Review
Diana Vreeland: The Eye Has to Travel
When: Friday, 9:15 p.m.
Where: Empire Capitol 6
Rating: Four stars
--------------------------
You don’t need to have a passion for fashion to appreciate this lively, mesmerizing and affectionate portrait of the late Diana Vreeland, the fabulously candid and witty Paris-born glamour icon best known for her legendary gigs as fashion editor of Harper’s Bazaar and editor-in-chief of Vogue. This illuminating documentary is “absolutely divine,” to use a phrase favoured by the eminently quotable, unrepentant trend-setter, who discovered “Betty” Bacall and famously encouraged future stars such as Twiggy, Barbra Streisand and Mick Jagger (“Mmmm … those lips”) to turn their perceived imperfections into fashion assets.

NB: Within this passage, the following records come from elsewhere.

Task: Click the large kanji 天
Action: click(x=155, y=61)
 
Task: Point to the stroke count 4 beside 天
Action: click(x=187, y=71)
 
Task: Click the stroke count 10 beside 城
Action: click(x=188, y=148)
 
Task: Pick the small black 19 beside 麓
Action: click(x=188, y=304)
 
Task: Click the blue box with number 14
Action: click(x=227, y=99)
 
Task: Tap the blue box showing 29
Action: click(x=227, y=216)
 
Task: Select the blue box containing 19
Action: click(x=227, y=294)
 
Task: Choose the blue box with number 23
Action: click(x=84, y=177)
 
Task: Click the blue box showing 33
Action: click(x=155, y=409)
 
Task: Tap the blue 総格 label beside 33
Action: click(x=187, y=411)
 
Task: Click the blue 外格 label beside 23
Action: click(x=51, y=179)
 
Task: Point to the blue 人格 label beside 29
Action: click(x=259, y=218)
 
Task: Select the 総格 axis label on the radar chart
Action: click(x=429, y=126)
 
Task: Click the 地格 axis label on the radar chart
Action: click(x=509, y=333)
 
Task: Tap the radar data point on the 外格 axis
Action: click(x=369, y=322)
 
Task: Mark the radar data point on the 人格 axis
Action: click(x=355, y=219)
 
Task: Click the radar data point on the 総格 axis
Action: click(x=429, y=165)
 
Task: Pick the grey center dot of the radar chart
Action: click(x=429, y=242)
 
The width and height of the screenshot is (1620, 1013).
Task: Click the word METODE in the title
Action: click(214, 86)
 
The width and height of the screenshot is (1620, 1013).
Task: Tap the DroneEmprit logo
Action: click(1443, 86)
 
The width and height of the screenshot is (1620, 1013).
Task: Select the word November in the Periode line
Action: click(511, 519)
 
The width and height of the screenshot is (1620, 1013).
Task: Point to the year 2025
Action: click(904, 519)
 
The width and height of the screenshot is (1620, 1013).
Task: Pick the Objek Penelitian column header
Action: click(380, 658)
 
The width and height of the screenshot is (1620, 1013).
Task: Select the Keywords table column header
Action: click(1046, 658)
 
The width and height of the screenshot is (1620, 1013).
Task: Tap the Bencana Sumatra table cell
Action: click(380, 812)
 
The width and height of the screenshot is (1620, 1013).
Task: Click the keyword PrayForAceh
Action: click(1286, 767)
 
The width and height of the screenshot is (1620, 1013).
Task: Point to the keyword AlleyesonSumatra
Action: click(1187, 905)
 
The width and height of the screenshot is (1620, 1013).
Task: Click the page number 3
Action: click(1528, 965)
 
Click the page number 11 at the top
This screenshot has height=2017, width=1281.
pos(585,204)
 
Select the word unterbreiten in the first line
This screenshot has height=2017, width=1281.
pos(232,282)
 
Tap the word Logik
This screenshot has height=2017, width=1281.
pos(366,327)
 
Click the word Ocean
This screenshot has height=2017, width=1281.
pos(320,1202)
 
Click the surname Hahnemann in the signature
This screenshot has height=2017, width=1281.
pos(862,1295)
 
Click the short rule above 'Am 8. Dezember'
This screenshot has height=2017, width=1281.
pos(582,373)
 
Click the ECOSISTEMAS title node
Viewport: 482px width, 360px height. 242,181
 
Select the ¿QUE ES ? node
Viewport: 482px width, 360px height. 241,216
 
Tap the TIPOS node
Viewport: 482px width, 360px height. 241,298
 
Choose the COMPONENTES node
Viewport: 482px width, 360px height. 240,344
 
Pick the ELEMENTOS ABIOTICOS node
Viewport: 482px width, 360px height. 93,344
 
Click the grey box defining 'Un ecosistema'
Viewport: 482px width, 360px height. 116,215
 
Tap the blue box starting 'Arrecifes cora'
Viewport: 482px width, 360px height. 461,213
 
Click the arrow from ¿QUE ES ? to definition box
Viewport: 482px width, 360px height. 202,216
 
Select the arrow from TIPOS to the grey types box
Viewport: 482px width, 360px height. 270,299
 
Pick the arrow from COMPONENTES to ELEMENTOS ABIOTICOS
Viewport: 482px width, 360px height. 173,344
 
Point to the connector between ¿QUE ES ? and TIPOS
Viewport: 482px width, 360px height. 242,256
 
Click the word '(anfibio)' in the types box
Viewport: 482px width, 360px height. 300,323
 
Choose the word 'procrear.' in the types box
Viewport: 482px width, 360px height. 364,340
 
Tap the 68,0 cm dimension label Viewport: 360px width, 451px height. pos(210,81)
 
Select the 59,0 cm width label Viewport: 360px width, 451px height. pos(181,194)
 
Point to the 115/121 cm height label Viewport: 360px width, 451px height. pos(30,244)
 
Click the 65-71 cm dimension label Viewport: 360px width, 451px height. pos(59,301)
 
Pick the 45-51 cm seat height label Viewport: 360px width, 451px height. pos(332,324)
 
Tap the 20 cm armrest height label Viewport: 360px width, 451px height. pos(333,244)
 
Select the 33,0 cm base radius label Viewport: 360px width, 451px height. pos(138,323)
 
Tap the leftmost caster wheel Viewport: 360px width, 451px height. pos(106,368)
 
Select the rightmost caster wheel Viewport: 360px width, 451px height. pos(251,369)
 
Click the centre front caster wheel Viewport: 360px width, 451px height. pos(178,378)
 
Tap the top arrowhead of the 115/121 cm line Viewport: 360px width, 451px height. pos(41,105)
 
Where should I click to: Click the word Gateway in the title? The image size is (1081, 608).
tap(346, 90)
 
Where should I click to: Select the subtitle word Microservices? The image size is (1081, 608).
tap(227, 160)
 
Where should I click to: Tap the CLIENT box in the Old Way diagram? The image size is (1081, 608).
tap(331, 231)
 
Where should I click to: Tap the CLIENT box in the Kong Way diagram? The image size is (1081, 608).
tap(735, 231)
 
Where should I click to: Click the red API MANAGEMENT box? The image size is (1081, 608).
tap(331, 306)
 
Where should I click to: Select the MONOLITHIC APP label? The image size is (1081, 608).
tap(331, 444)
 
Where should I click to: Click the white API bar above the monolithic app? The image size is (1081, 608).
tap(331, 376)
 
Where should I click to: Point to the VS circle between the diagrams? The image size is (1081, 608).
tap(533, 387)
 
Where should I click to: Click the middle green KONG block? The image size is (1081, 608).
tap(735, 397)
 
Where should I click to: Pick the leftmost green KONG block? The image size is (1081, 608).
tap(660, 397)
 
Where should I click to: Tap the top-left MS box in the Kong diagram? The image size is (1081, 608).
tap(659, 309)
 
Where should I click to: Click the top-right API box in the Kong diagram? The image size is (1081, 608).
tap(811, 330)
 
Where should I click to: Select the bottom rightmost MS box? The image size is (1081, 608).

Dozens of actors, designers, photogaphers, former models and assistants, including Ali McGraw, Lauren Hutton, Marisa Berenson, Givenchy, Calvin Klein, Anjelica Huston and Joel Schumacher, reminisce and pontificate about the taste-maker’s enduring impact. Their colourful testimony is intercut with taped audio footage of the self-mythologizing visionary herself, commenting on everything from the birth of the bikini (“It was the biggest thing since the atom bomb”) to Hitler’s moustache (“It was just wrong”), with matching black-and-white footage, as well as flashbacks to entertaining tête-à-têtes with broadcast legends from Dick Cavett to Diane Sawyer. Actors also voice material from the transcript of conversations the influential fashion doyenne had with friend and fellow cultural icon George Plimpton for her biography D.V. As directed by the subject’s granddaughter-in-law Lisa Immordino Vreeland, this is a compulsively watchable, if obviously selective, tribute to the outlandishly autocratic diva, whose bon mots — from “Pink is the navy blue of India” to “The best thing about London is Paris” — never wear out their welcome. Like her own life, this valentine to Vreeland is anything but boring.